**Parts of the exercise:**
**a)** In the article about Senator Murphy and Betsy DeVos, which federal grants does DeVos say she will not act to expand or restrict?
**b)** Decide whether each statement agrees with the article about Senator Murphy and Betsy DeVos, answering yes or no and quoting the deciding words: (i) Murphy alone sent the letter asking DeVos to testify. (ii) Dianna Wentzell once worked as a teacher. (iii) DeVos said she intended to restrict how states spend the grant money.
**c)** Pick up the article about Senator Murphy and Betsy DeVos after its final sentence and keep writing.

**Text provided:**
+---+
Sen. Murphy Demands Clarity From Betsy DeVos On Grants That Could Arm Teachers
With school in session and safety top of mind for parents, students, teachers and politicians, U.S. Senator Chris Murphy (D-Conn.) is demanding clarity and accountability from U.S. Department of Education Secretary Betsy DeVos.
He’s asking her to testify before Congress to address concerns about a proposal that could allow school districts to buy guns for teachers.
In late August, DeVos said she had no intention of taking any action that would “expand or restrict” how states decide to spend federal funding from the Student Support and Academic Enrichment grants. It’s her inaction that Murphy says is a problem.
“The Department of Education exists in some way to tell states what they can and can’t use federal dollars for—they do it all the time,” Murphy said during a press conference on Friday. “So it would be a very proper exercise of her authority as secretary to say Congress has made it clear that you can’t use federal education dollars to arm schools. She chose not to do that. She chose tell Congress that she will take no action and preserve the flexibility in the law.”
Murphy, along with other Democratic members of the U.S. Health, Education, Labor and Pensions (HELP) Committee, sent a letter requesting that DeVos testify before them.
“We need to talk to Betsy DeVos about why she thinks the law allows her to do this... and why she believes it’s so important to put guns inside schools and what she thinks is her legal authority to do it,” he said.
Murphy was joined at the press conference by Connecticut education administrators, including Education Commissioner Dianna Wentzell, a former teacher herself.
“Schools need to be places where our students feel safe and welcome,” Wentzell said. “They come and are ready to learn and they should not be turned into barracks or fortresses.”
Among other concerns expressed during the press conference were the potential for confusing armed teachers with an armed shooter if a shooting was to take place; sending the wrong message to students about guns; and depleting resources that could otherwise be used for academic enrichment.
+---+
**Exercise data:**
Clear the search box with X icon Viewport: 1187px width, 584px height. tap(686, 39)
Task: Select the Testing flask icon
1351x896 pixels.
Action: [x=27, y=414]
+---+
**Answers for the tasks:**
**a)** The Student Support and Academic Enrichment grants.

**b)**
(i) No: "Murphy, along with other Democratic members of the U.S. Health, Education, Labor and Pensions (HELP) Committee, sent a letter requesting that DeVos testify before them."
(ii) Yes: "Education Commissioner Dianna Wentzell, a former teacher herself."
(iii) No: "DeVos said she had no intention of taking any action that would “expand or restrict” how states decide to spend federal funding"

**c)**
In Connecticut, the department said educators and administrators are focused on offering more restorative justice and emotional intelligence-centered curriculum, providing more mental health counselors and therapists, and ending the school-to-prison pipeline.
The language within the Every Student Succeeds Act, passed in 2015, says more about what can be done with the funds -- like improving access to academic resources and technology in underfunded school districts -- than what can’t. There is no mention of prohibiting gun purchases.
Frank Brogan, the federal Dept. of Education’s assistant secretary of elementary and secondary education, said arming educators “is a good example of a profoundly personal decision on the part of a school or a school district or even a state.”
In Texas, school employees can undergo training that allows them to carry weapons or have access to firearms on school grounds. The three goals of the ESSA are, “providing a well-rounded education, improving school conditions for learning and improving the use of technology for digital literacy.”
According to research by the department, purchasing guns could qualify as improving school conditions.
If the department moves forward without clarifying exactly what can and can’t be done with the grants, it could be the first time a federal agency allowed gun purchases without a congressional mandate.